Government plans FDI policy tweak to facilitate BPCL privatisation
The government plans to change its foreign direct investment (FDI) rules to allow 100 per cent ownership of state-owned refineries by global players through the automatic route. The move by the government is seen to make the sale-bound Bharat Petroleum Corporation Limited (BPCL) more attractive to bidders.
According to the existing policy, up to 49 per cent FDI is permissible through the automatic route in the petroleum refining PSUs, without any disinvestment or dilution of domestic equity in them. However, the policy allows for 100 per cent FDI through the automatic route in petroleum refining in the private sector.
Official sources said “... 100% FDI is already permissible in private sector refining. As BPCL is getting privatised by the government, the same should apply to it as well. DPIIT (Department for Promotion of Industry and Internal Trade) will soon clarify this".

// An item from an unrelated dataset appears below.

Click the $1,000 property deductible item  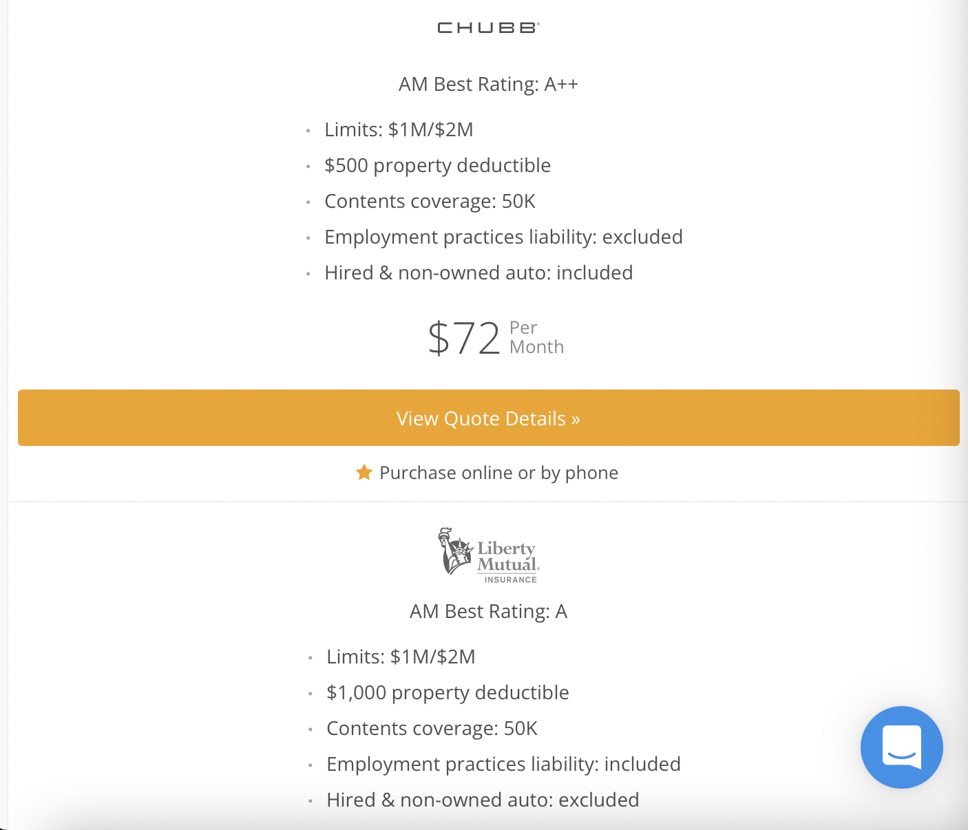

The sources said several rounds of discussions have taken place among Dipam (Department of Investment and Public Asset Management), Department of Economic Affairs and DPIT (Department for Promotion of Industry and Trade), and they have all agreed on the proposal to issue the clarification.
The Centre has approved the sale of its entire 52.98 per cent shareholding in BPCL, along with the transfer of management control to a strategic buyer.
The expression of interest (EoI) was issued on March 7, 2020.